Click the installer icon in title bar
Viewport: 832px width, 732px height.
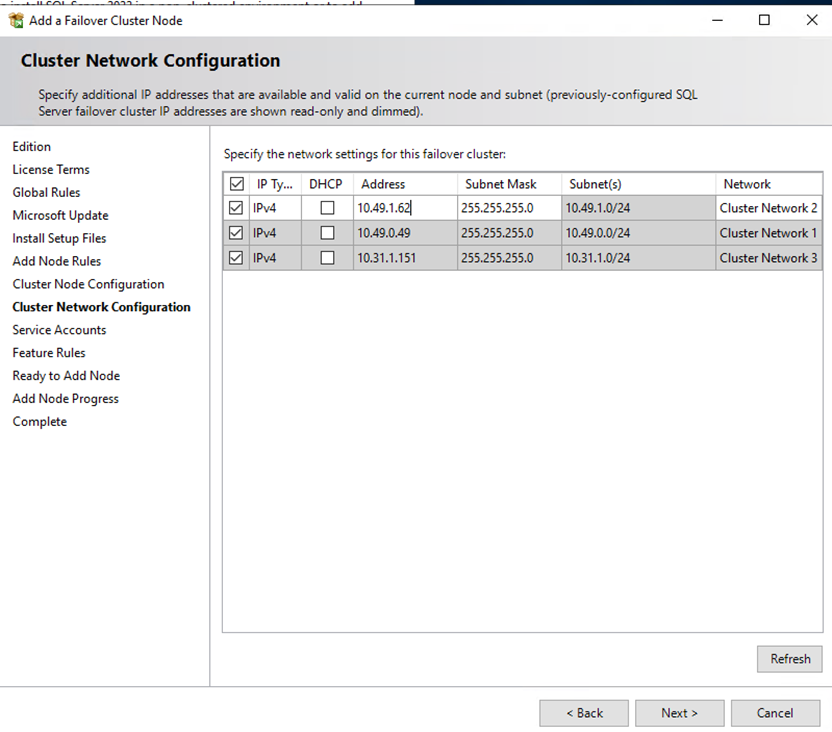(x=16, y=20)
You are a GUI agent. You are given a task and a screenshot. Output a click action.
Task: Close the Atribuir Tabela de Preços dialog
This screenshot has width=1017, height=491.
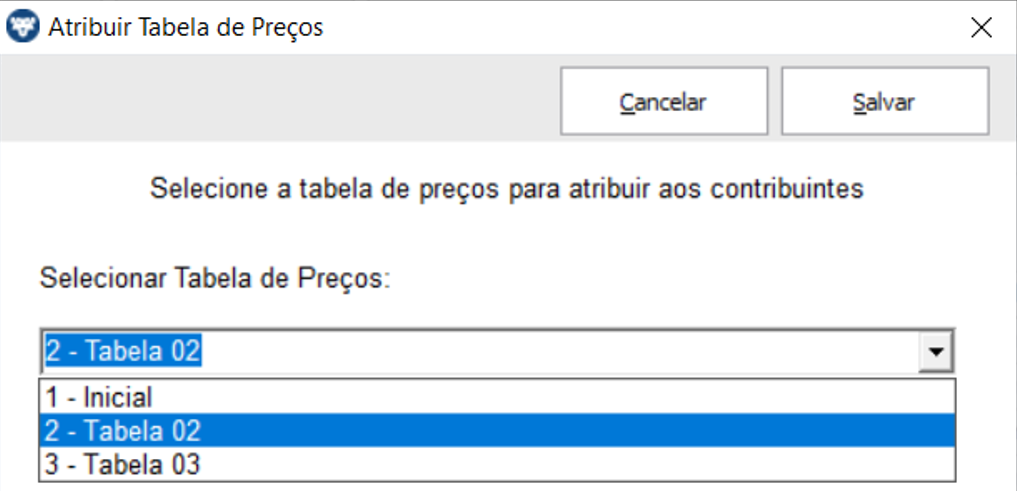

══════

PROBLEM — All of the data must be set down exactly, with no pictures included.

EXERCISE RESULT —
Click the installer icon in title bar
Viewport: 832px width, 732px height.
(x=16, y=20)
You are a GUI agent. You are given a task and a screenshot. Output a click action.
Task: Close the Atribuir Tabela de Preços dialog
This screenshot has width=1017, height=491.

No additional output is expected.